Se da la circunstancia de que en el momento en que fue detenida, Julia Moreno Macuso hacía labores de seguridad en torno a una cita que en un bar de esa localidad mantenían Javier Abaunza y Soledad Iparraguirre «Amboto», que desde los últimos seis años es responsable de los etarras «legales» y que en la actualidad se ha hecho con el control del «aparato militar» de la banda.

Los mismos medios han explicado que, por los datos obtenidos de diversas fuentes, ETA mantiene en la actualidad capacidad para seguir captando nuevos pistoleros y colaboradores para sus «comandos» y que la «cantera» no se limita sólo a los jóvenes proetarras que practican la «kale borroka», sino también a otros simpatizantes abertzales que, incluso, no son conocidos por sus afinidades con el entorno etarra.

RECOMENDACIONES
Cuando a la dirección de ETA llega algún informe recomendando a determinado individuo, la banda, hechas algunas comprobaciones, le envía, por lo general, una carta en la que le propone colaborar en la «causa» y le plantea después una cita. En la práctica totalidad de los casos estas citas tienen lugar en territorio francés y, al tratarse de elementos «legales», es decir, que aparentemente hacen vida normal, se celebran los fines de semana.

Los mismos medios se muestran convencidos de que durante los catorce meses de supuesta «tregua» la banda criminal ha continuado reclutando a nuevos etarras, de la misma forma que ha seguido exigiendo el «impuesto revolucionario», ha robado coches y matrículas falsas y ha realizado seguimientos para recabar información sobre posibles obtetivos.

Con todo, la detención de Julia Moreno «Bombi» ha podido frenar una nueva campaña de captación de etarras, según cree Interior, aunque reitera que pese a ello la banda mantiene su capacidad para nuevos reclutamientos. De hecho, Javier Abaunza sigue en libertad y es más que probable que otros etarras vengan realizando también labores de captación.

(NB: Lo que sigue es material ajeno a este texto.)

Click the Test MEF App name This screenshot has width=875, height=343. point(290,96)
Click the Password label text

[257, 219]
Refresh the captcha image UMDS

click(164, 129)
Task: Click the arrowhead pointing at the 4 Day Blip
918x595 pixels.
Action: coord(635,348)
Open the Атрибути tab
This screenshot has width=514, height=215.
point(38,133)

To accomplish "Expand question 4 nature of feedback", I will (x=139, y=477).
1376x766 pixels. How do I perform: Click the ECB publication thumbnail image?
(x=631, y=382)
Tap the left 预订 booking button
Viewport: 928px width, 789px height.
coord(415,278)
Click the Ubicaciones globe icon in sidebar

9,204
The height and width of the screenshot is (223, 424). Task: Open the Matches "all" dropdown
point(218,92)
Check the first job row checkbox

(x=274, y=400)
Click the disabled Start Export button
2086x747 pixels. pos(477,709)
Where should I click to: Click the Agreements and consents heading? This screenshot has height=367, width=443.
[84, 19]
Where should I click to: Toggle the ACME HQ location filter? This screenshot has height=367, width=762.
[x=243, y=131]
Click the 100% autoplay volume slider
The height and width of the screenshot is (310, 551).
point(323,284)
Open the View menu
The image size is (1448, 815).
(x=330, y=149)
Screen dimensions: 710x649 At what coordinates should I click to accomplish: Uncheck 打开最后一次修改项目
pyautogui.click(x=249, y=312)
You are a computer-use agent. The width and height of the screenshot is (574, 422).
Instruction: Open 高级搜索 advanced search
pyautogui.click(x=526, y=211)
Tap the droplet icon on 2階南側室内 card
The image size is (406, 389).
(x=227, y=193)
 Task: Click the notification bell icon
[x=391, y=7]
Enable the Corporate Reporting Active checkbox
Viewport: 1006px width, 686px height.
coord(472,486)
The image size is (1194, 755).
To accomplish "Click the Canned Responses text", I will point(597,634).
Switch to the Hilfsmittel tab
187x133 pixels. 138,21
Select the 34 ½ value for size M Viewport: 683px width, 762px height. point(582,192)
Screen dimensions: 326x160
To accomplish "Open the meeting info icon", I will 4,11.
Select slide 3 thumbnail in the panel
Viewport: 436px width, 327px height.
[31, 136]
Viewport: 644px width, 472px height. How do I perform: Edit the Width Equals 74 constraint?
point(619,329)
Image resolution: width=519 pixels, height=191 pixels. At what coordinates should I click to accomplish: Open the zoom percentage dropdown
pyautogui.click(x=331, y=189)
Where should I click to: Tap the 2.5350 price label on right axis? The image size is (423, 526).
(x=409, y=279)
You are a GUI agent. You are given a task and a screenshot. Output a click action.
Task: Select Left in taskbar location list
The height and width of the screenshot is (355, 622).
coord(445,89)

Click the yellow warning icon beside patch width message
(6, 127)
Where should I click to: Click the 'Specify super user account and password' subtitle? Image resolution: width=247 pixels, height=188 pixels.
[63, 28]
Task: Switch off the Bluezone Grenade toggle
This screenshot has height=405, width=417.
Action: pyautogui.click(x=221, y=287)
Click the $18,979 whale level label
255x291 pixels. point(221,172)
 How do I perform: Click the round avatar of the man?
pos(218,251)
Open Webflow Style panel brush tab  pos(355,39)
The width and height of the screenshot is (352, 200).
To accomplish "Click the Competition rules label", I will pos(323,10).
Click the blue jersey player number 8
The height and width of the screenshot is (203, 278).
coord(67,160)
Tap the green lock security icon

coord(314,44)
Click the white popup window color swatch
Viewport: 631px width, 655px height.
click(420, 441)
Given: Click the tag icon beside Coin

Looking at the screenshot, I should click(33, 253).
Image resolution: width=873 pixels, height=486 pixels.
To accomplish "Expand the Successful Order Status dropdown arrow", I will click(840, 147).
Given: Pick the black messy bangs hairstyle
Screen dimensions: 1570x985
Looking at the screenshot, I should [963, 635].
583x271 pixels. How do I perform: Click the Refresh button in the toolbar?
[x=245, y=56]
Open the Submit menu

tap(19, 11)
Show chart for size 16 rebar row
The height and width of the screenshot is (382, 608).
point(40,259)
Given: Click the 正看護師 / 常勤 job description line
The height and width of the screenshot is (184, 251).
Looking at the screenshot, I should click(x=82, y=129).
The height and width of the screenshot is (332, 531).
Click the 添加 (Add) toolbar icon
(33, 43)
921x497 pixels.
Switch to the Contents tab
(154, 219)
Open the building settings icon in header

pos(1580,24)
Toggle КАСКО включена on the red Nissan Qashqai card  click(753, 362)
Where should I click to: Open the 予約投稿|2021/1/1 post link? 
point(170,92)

Esto le permite a la banda conservar su capacidad criminal mezclando etarras veteranos con nuevos terroristas no fichados.

CURSILLOS Y ADOCTRINAMIENTO
Una vez que ETA consigue nuevos pistoleros para sus «comandos legales», estos reciben un cursillo sobre el manejo de armas y explosivos en algún punto de Francia. Expertos en la lucha antiterrorista sospechan que el etarra que coordina el «aparato de adiestramiento» es Fermín Martínez Vergara «Demonio» en su condición de responsable del «aparato logístico».

Tras la fase de cursillos, los nuevos etarras reciben adoctrinamiento y charlas «políticas» por parte de Miguel Albizu Iriarte «Mikel Antza» o de Vicente Barandiarán Goicoechea «Willy».

El «aparato de captación» recibió un duro golpe el 17 de noviembre de 1994, cuando la Policía francesa detuvo en Tolon al dirigente del «aparato militar» Félix López «Mobutu» y a varios de sus «lugartenientes», entre ellos Jesús María Olabarrieta Olabarrieta, responsable del reclutamiento de nuevos pistoleros.

CARTAS A SIMPATIZANTES
De hecho, entre la documentación incautada entonces por los agentes franceses se encontraron varias cartas que la dirección de la banda iba a enviar a varios simpatizantes abertzales en las que se les proponía colaborar con la «causa».

Sin embargo, según fuentes de Interior, tras el golpe sufrido, la banda terrorista consiguió posteriormente reorganizar su «aparato de captación».

El «aparato de captación» es clave en la actividad terrorista por cuanto le permite a la banda renovar su capacidad ante las diferentes caídas de los «comandos» a manos de las Fuerzas de Seguridad. «Cuanto más tiempo transcurra intocable, más posibilidades hay de encontrarnos ante una “nueva ETA” integrada por desconocidos y, por tanto, más dificultades habrá para combatirla», recuerdan los expertos en la lucha antiterrorista.